[Start of section]

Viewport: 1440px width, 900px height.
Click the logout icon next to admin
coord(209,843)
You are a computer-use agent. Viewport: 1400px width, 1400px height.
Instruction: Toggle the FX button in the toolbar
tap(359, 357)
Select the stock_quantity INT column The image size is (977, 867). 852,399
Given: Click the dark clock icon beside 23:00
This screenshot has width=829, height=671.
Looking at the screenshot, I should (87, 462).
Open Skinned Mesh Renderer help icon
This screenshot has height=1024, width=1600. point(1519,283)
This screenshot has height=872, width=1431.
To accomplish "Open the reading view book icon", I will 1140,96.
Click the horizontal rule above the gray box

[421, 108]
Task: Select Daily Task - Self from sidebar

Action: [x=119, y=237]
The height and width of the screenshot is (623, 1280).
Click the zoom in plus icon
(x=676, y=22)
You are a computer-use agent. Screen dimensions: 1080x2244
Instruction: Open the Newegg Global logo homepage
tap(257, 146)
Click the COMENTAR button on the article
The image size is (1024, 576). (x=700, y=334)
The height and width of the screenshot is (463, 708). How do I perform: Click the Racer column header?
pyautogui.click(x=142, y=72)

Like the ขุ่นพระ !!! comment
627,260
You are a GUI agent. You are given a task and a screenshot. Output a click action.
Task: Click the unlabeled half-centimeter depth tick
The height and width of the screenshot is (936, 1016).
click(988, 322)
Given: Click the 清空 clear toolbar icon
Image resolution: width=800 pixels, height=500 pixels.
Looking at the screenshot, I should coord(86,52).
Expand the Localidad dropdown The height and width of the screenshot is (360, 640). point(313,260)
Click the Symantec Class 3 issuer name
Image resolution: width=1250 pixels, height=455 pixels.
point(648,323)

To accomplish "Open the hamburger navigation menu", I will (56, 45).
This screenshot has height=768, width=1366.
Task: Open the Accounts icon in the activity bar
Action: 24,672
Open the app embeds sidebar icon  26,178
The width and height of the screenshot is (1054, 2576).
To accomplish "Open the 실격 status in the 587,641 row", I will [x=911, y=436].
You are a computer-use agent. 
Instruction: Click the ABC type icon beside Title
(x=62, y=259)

[End of section]

== Task prompt ==
Above are the entries. Output exactly the lines beginning with the line that has "You are a GUI" and ending with the line that has "The width and".

== Solution for this exercise ==
You are a GUI agent. You are given a task and a screenshot. Output a click action.
Task: Click the unlabeled half-centimeter depth tick
The height and width of the screenshot is (936, 1016).
click(988, 322)
Given: Click the 清空 clear toolbar icon
Image resolution: width=800 pixels, height=500 pixels.
Looking at the screenshot, I should coord(86,52).
Expand the Localidad dropdown The height and width of the screenshot is (360, 640). point(313,260)
Click the Symantec Class 3 issuer name
Image resolution: width=1250 pixels, height=455 pixels.
point(648,323)

To accomplish "Open the hamburger navigation menu", I will (56, 45).
This screenshot has height=768, width=1366.
Task: Open the Accounts icon in the activity bar
Action: 24,672
Open the app embeds sidebar icon  26,178
The width and height of the screenshot is (1054, 2576).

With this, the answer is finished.